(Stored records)
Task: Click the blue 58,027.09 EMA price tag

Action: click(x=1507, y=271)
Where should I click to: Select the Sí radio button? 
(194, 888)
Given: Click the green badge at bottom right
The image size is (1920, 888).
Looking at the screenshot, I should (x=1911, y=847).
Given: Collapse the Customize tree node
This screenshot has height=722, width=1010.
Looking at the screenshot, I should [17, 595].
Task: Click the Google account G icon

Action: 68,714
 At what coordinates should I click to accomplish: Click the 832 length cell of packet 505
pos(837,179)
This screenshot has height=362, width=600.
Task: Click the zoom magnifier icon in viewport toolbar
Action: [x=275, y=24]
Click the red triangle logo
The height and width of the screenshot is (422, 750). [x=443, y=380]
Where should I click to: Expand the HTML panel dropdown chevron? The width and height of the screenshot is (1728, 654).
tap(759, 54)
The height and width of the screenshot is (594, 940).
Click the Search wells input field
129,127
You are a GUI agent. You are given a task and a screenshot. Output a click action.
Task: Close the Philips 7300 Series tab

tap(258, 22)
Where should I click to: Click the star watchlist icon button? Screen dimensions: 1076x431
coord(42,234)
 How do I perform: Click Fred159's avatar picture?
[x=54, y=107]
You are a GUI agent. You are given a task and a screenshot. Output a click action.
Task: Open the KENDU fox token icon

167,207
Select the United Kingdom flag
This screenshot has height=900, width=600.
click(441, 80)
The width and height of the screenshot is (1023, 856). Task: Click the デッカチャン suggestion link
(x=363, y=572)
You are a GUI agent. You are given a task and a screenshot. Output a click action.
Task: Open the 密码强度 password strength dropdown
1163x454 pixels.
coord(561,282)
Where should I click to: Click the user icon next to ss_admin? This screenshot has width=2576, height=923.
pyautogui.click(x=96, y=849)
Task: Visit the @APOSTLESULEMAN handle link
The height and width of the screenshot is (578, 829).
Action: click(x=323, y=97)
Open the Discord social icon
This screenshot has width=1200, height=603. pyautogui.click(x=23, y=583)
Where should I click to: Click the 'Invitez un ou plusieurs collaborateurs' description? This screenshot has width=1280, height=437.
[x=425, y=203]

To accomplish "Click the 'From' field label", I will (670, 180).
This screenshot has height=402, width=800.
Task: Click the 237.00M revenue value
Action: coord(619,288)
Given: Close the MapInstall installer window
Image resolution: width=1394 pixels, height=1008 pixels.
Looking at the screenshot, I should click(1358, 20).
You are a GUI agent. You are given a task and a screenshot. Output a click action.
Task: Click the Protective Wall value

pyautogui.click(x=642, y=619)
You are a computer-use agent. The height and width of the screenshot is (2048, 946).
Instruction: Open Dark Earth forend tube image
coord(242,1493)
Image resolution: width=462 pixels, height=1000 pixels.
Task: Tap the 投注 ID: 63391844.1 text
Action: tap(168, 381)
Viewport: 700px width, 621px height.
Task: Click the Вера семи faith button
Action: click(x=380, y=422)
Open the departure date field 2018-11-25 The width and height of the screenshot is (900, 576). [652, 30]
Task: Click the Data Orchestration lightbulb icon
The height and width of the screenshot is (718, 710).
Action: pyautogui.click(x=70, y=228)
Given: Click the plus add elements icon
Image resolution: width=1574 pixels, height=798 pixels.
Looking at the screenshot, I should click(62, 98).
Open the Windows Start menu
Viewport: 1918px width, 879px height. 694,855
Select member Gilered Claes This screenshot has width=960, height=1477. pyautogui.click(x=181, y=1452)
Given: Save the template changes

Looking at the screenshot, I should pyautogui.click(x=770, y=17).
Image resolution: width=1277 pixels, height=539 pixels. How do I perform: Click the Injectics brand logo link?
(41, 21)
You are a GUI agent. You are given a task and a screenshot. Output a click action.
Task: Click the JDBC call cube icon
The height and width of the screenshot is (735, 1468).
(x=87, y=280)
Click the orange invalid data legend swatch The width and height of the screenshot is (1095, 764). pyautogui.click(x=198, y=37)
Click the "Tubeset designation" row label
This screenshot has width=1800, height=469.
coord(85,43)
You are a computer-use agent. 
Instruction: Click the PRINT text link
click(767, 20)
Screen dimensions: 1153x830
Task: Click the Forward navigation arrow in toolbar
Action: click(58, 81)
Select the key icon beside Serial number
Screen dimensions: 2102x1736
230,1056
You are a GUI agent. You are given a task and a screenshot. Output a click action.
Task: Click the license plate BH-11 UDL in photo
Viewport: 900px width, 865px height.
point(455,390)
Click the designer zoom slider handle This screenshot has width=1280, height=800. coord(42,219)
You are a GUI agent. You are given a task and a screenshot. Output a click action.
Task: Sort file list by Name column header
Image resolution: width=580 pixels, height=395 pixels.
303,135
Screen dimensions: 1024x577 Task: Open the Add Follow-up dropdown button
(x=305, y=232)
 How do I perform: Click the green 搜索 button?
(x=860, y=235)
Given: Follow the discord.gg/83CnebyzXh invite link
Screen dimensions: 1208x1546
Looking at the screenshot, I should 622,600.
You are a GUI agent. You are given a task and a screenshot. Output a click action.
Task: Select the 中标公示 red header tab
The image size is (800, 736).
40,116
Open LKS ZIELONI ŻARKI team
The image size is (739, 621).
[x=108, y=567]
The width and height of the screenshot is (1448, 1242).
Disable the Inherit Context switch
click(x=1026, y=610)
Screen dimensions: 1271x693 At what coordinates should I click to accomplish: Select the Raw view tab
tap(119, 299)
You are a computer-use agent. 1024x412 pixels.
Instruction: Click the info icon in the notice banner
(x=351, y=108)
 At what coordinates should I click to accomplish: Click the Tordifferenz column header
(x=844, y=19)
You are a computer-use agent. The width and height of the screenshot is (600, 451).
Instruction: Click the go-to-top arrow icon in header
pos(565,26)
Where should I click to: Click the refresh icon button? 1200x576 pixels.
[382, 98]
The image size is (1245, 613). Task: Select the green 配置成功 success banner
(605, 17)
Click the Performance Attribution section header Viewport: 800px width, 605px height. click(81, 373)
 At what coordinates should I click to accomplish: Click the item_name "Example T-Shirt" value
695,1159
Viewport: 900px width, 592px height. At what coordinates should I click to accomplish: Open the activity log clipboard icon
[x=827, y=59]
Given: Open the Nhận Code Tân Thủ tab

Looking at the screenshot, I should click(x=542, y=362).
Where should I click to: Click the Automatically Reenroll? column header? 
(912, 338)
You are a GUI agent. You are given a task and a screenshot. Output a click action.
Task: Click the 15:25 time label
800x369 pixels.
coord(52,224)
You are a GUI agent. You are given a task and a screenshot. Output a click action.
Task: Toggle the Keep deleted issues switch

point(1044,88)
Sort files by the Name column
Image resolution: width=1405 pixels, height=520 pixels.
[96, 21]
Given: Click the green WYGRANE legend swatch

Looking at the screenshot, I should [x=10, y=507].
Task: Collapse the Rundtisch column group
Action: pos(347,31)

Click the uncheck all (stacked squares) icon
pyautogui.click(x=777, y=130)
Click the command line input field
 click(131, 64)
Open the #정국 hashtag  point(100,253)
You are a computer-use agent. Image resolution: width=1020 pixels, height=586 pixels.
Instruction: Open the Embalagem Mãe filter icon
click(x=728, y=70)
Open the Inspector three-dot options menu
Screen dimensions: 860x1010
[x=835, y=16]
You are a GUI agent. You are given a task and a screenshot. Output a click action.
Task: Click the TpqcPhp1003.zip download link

→ Prompt
The lines above starting at the one that contains "The image size is (800, 736)." and ending at the one that contains "Open the Inspector three-dot options menu" must be transcribed exactly, and no other lines may appear.

→ Expected answer
The image size is (800, 736).
40,116
Open LKS ZIELONI ŻARKI team
The image size is (739, 621).
[x=108, y=567]
The width and height of the screenshot is (1448, 1242).
Disable the Inherit Context switch
click(x=1026, y=610)
Screen dimensions: 1271x693 At what coordinates should I click to accomplish: Select the Raw view tab
tap(119, 299)
You are a computer-use agent. 1024x412 pixels.
Instruction: Click the info icon in the notice banner
(x=351, y=108)
 At what coordinates should I click to accomplish: Click the Tordifferenz column header
(x=844, y=19)
You are a computer-use agent. The width and height of the screenshot is (600, 451).
Instruction: Click the go-to-top arrow icon in header
pos(565,26)
Where should I click to: Click the refresh icon button? 1200x576 pixels.
[382, 98]
The image size is (1245, 613). Task: Select the green 配置成功 success banner
(605, 17)
Click the Performance Attribution section header Viewport: 800px width, 605px height. click(81, 373)
 At what coordinates should I click to accomplish: Click the item_name "Example T-Shirt" value
695,1159
Viewport: 900px width, 592px height. At what coordinates should I click to accomplish: Open the activity log clipboard icon
[x=827, y=59]
Given: Open the Nhận Code Tân Thủ tab

Looking at the screenshot, I should click(x=542, y=362).
Where should I click to: Click the Automatically Reenroll? column header? 
(912, 338)
You are a GUI agent. You are given a task and a screenshot. Output a click action.
Task: Click the 15:25 time label
800x369 pixels.
coord(52,224)
You are a GUI agent. You are given a task and a screenshot. Output a click action.
Task: Toggle the Keep deleted issues switch

point(1044,88)
Sort files by the Name column
Image resolution: width=1405 pixels, height=520 pixels.
[96, 21]
Given: Click the green WYGRANE legend swatch

Looking at the screenshot, I should [x=10, y=507].
Task: Collapse the Rundtisch column group
Action: pos(347,31)

Click the uncheck all (stacked squares) icon
pyautogui.click(x=777, y=130)
Click the command line input field
 click(131, 64)
Open the #정국 hashtag  point(100,253)
You are a computer-use agent. Image resolution: width=1020 pixels, height=586 pixels.
Instruction: Open the Embalagem Mãe filter icon
click(x=728, y=70)
Open the Inspector three-dot options menu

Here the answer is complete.